Wondering whether you can operate as a sole trader whilst also running a limited company is a common question, and there are a few reasons why you might want to do this. But, are you actually allowed to?
Basically, yes – you can run a limited company and be a sole trader at the same time. What is crucial though, is that as well as keeping your personal and business finances separate, you’re really careful to keep the two businesses totally separate. That means two separate entities, not one business that’s been split in two.
That’s not just us being precious about the bookkeeping either, there are actually several very good reasons for keeping a clear divide between your business, including the lurking presence of HMRC.
Making it clear that you’re not ‘artificially separating’ your businesses
When a business approaches the VAT registration threshold (which means that turnover is getting near the magic £85,000 mark), it’s required to register for VAT.
Sole traders with multiple businesses work out their turnover for VAT on the basis of all their sole trader incomes combined. This is because there’s no legal separate between a sole trader and their business. Limited companies are an entity in their own right, so they work out their turnover for VAT separately.
Some business owners might feel tempted to split their business up, thus dividing the turnover, and therefore getting rid of the need to register for VAT. Don’t do it.
If HMRC get even the slightest whiff that you’re trying to avoid VAT by splitting two businesses in order to stay below the VAT threshold, they’ll be all over you like a rash. This is particularly the case where both businesses are in similar industries.
Recording finances and claiming expenses correctly
On a very practical level – you need to make sure that any expenses you claim (bills, travel costs, broadband etc) are attributed to the right business. Otherwise, you could end up with one heck of an accounting headache!
For example, say you were to claim all your travel expenses through your sole trader business but use it for your limited company work half the time. HMRC would then be within its rights to disallow half the costs you’d claimed, and hit you with a bill for the additional tax – plus penalties.
Be clear what work each business does
In keeping the businesses separate, make sure you’re really clear what work was carried out by which business.
Perhaps all current clients will go through your sole trader business and from now on new ones will go through the limited company. Or maybe you’re a limited company providing kitchen worktops, and a sole trader who does photography.
Unless you clearly document your invoices, including making it clear which business they belong to, HMRC might decide it’s time for an audit.
Should I switch from being a sole trader to a limited company?
The only way to answer this question is to weigh up the pros and cons of being a sole trader versus incorporating the business to become a limited company.
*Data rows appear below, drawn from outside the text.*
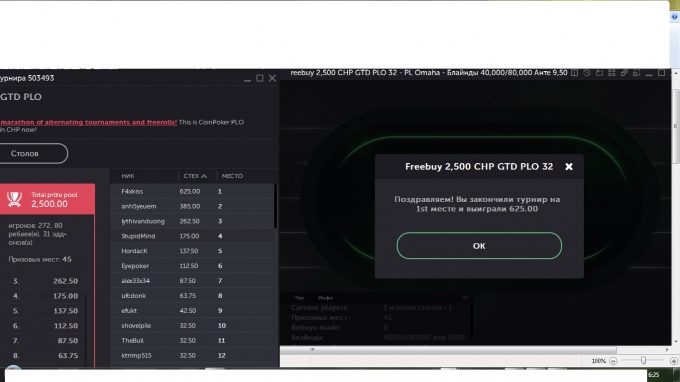Click the chain link icon in table toolbar
Screen dimensions: 680x382
[624, 73]
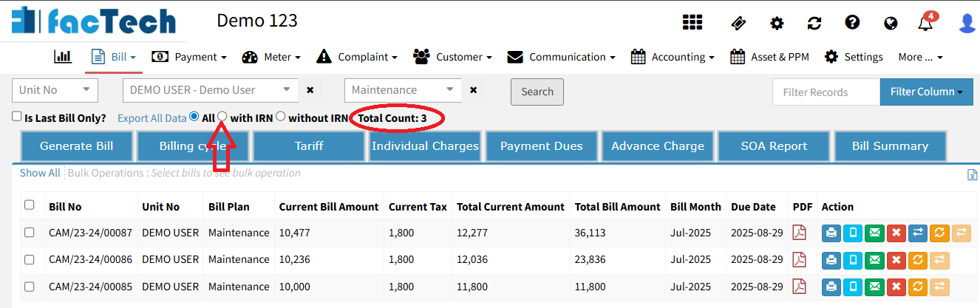Open PDF for bill CAM/23-24/00087
Screen dimensions: 980x308
[x=799, y=233]
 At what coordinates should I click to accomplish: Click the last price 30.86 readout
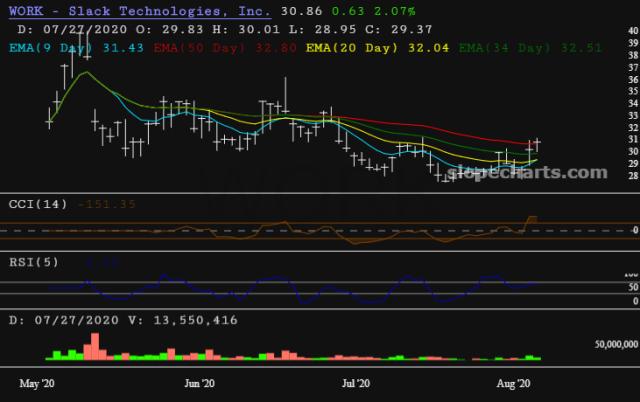(x=302, y=11)
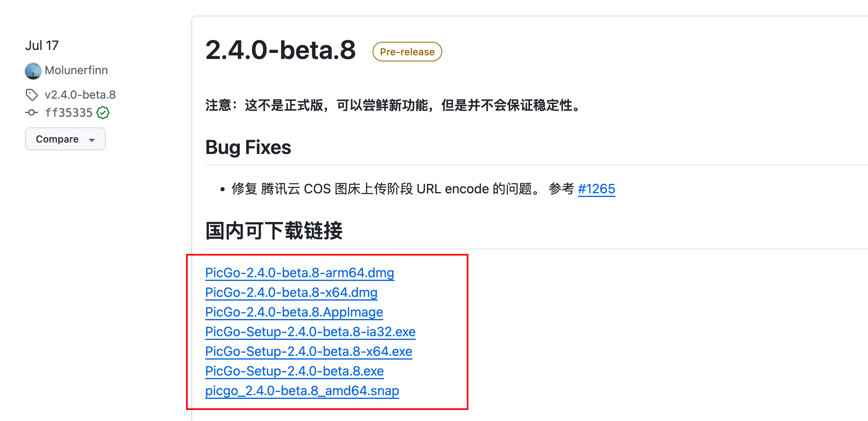Viewport: 868px width, 421px height.
Task: Download PicGo-2.4.0-beta.8-x64.dmg
Action: tap(291, 292)
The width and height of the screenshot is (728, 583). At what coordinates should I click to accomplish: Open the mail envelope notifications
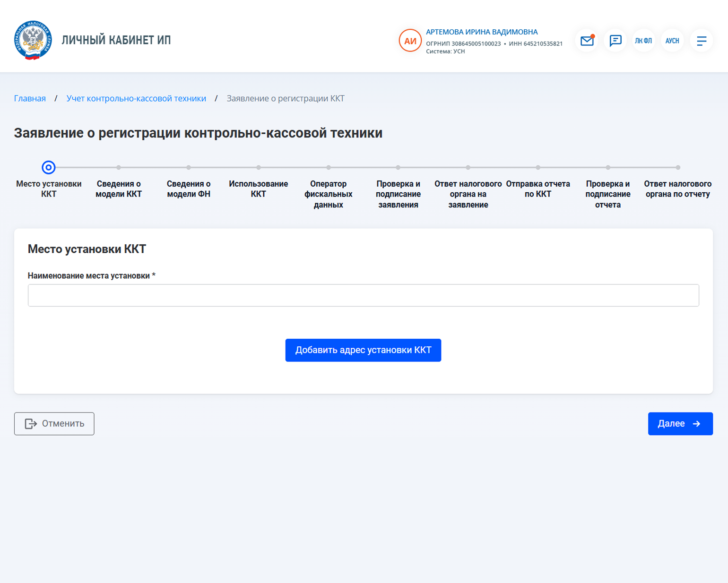pos(587,41)
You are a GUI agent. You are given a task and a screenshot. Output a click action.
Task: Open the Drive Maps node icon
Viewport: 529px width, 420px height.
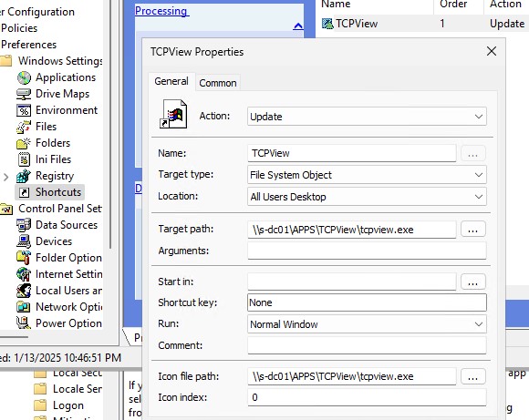tap(24, 94)
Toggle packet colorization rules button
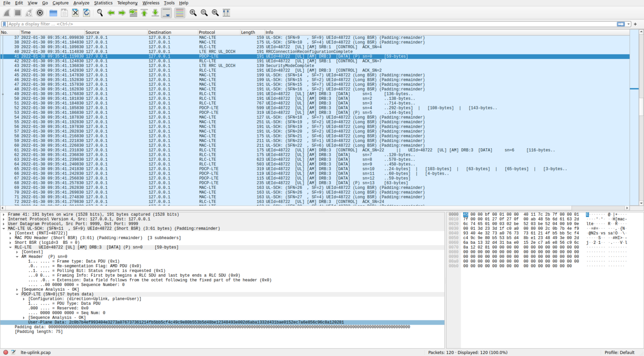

The way you run your business, its turnover, and your personal circumstances, will all be major factors in deciding how to structure your business.
Operating as a limited company
When it comes to setting up as a limited company there are some distinct advantages and disadvantages to think about. For some businesses, it makes more sense to register as a company, because this limits the extent to which you’re personally liable for the business.
So, you won’t start losing personal assets if the company goes belly up, only what you’ve put into the company.
Depending on the level of turnover, and how you pay yourself from the business, it can be more tax efficient, too. As the director of a limited company, you can choose to pay yourself in dividends as well as a salary. The great thing about dividends is their lower tax rate, as well as an additional dividend allowance on top of your personal tax allowance.
Plus, once your company name has been registered no one else can use it, which helps to protect your reputation. The only way a sole trader can do a similar thing is if they trademark their name.
However, it’s well worth chatting to a qualified accountant before making your final decision about whether to remain a sole trader or make the jump to a limited company.
Operating as a sole trader
Some people see being a sole trader as a more attractive option because it’s simpler and faster to register the business with HMRC.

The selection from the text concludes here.